Read Colorado 03 Lady Luck Online

Authors: Kristen Ashley

Tags: #Romance, #contemporary romance, #crime

Colorado 03 Lady Luck (5 page)

And I had assumed by directions he meant
directions to wherever Ty Walker called home or wanted to make his
home. But I was thinking I assumed wrong.

“That’s it?” he repeated.

Yep, I was wrong.

“That’s it,” I replied.

He pulled in breath through his nose. Then
he crossed his arms on his chest and his eyes locked with mine.

Then he told me what I’d already figured
out. “He didn’t give you a full briefing.”

“Great,” I muttered.

“He owes me,” Walker stated, held my eyes
but tipped his head to the desk to indicate what was on it. “Big,”
he finished.

I nodded.

He continued to hold my eyes and then he
jerked his chin out at me and said low and quiet, “Big.”

Oh
shit.

“What?” I whispered as I took a step
back.

“Don’t move,” he ordered and I stopped
because his order was firm and serious and I didn’t want to test
how firm and serious he was. “He didn’t make it worth your while,
I’ll deal with him.

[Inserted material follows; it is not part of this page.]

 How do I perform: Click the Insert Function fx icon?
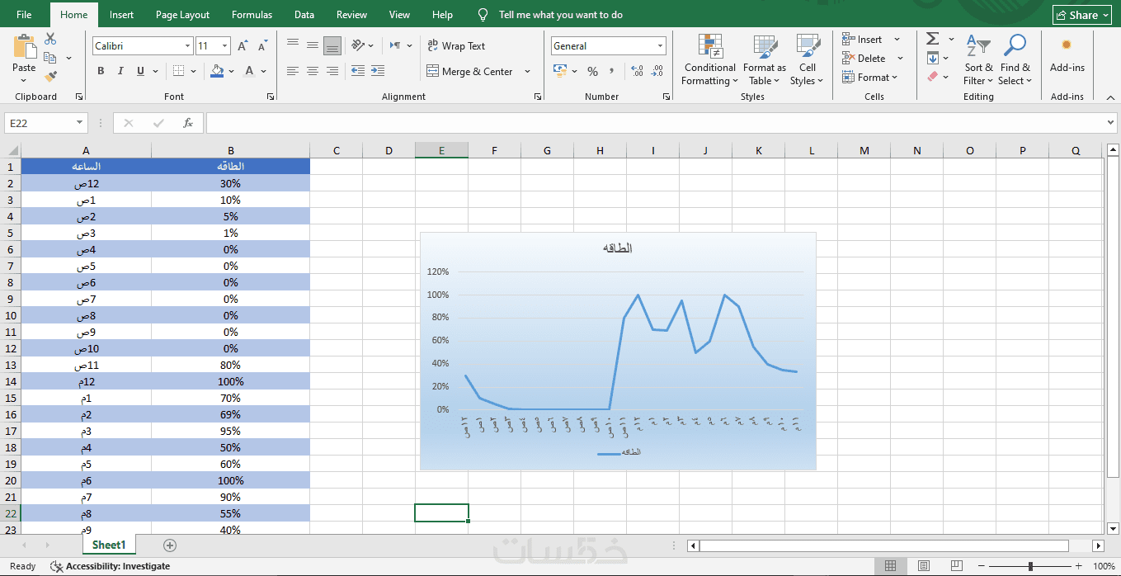188,123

So I’ll make it worth your while.”

“What…” my voice sounded choked so I
swallowed then started again, “Make what worth my while?”

“You and me are getting married.”

My head jerked again even as the rest of my
body froze.

Then I said shrilly, “
What?

“I need a wife, you’re her.”

Oh shit. Shit. Shit. Fucking
shit!

“Um…” I started, my heart hammering, the one
room and marital status of check in explained, my need to flee
overpowering, my sense of self-preservation keeping me rooted to
the spot but I got no further, he started talking.

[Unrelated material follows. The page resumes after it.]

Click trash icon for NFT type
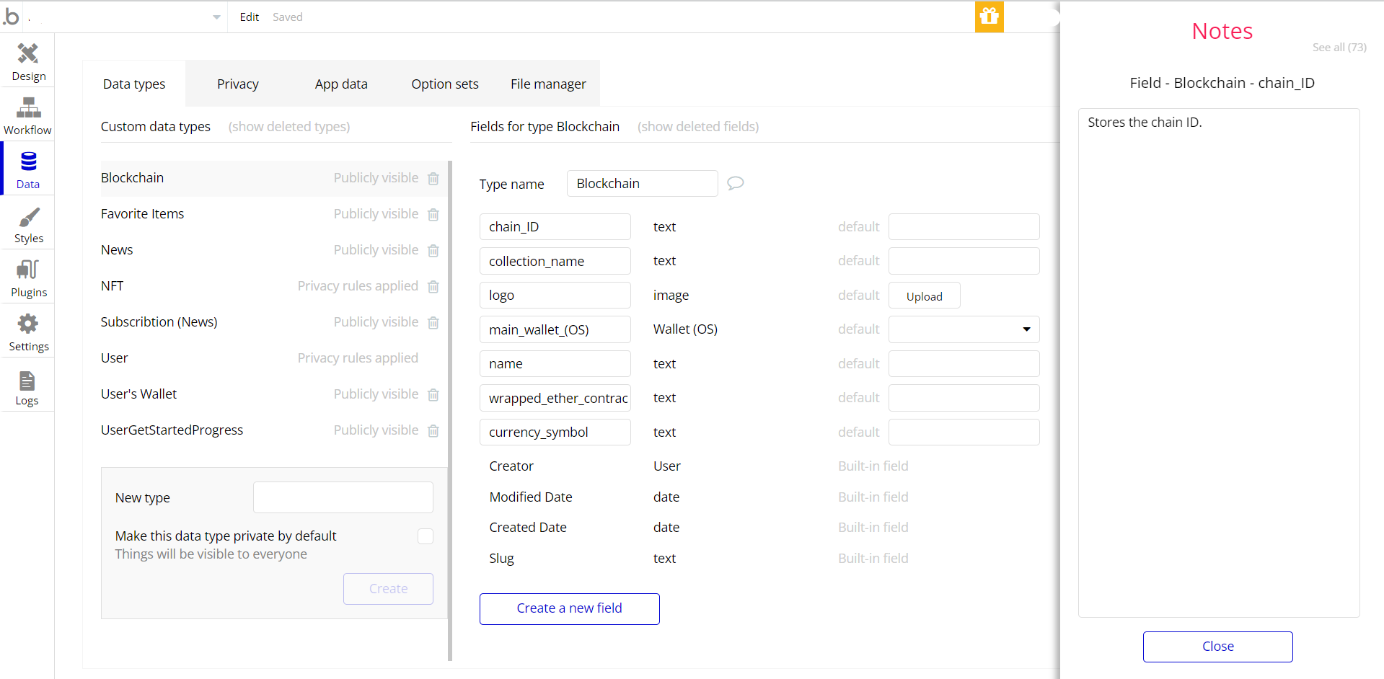This screenshot has width=1384, height=679. tap(433, 287)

“He didn’t take care of you, I will. You
need out from under him, I’ll make that happen. You marry me; I pay
you fifty thousand dollars. At the end, I deal with the divorce.
Once it’s done, you’re clear. I’ll see to it we’re untied, all
you’ll have to do is sign the papers, you’ll never see me again and
I’ll also see to it that wherever you decide to go, Shift doesn’t
follow.”

“The end of what?” I asked.

“My business.”

“What business?”

“That’s need to know and when you need to
know I’ll tell you what you need to know.”

In other words, I’d likely never know all of
it just what I needed to know.

“The gun… the money?” I asked.

“I just got let outta prison. I wasn’t in
there while the Pope considered my sainthood. I got enemies.”

“Oh God,” I whispered.

“You’re covered,” he told me.

I’d heard that before and now the person who
promised me that was dead and the person he promised to cover me
from was the reason I was standing right where I was.

I shook my head. “I don’t think –”

“I got no time and I got shit to do. You’re
gonna bail, you can walk out that door. I got nothin’ to offer you
but cash and my word. I can see you pickin’ me up from prison, my
word don’t mean dick to you but I’m tellin’ you right now, and it’s
up to you to believe it or not, my word is solid. No harm will come
to you and nothin’ from my business will blow back on you. You’ll
be my wife, you’ll act like my wife and you’ll do it until this is
done. That’s it. Then we go our separate ways.”

“I’ll act like your wife?” I asked
quietly.

He shook his head once. “You wanna let me
into that pussy, I’ll take it. No increase in money, I don’t pay
for pussy. That you give if you got a mind to give it. You don’t,
I’ll find what I need elsewhere and that won’t blow back on you
either.”

This was not exactly the romantic, tender
marriage proposal every girl dreamed of.

“Ty,” I started, lifting up a hand, palm out
then dropping it. “I’ve been…” I hesitated. “I’ve managed to…” I
stopped again.

“Jesus, spit out,” he rumbled.

I nodded and spit it out. “That world has
been at the edge of mine a long time, pushing in and I’ve managed
to steer clear. I don’t know what this business of yours is and I
don’t know you and I already have the leftover bullshit that comes
from broken promises. I don’t need more.”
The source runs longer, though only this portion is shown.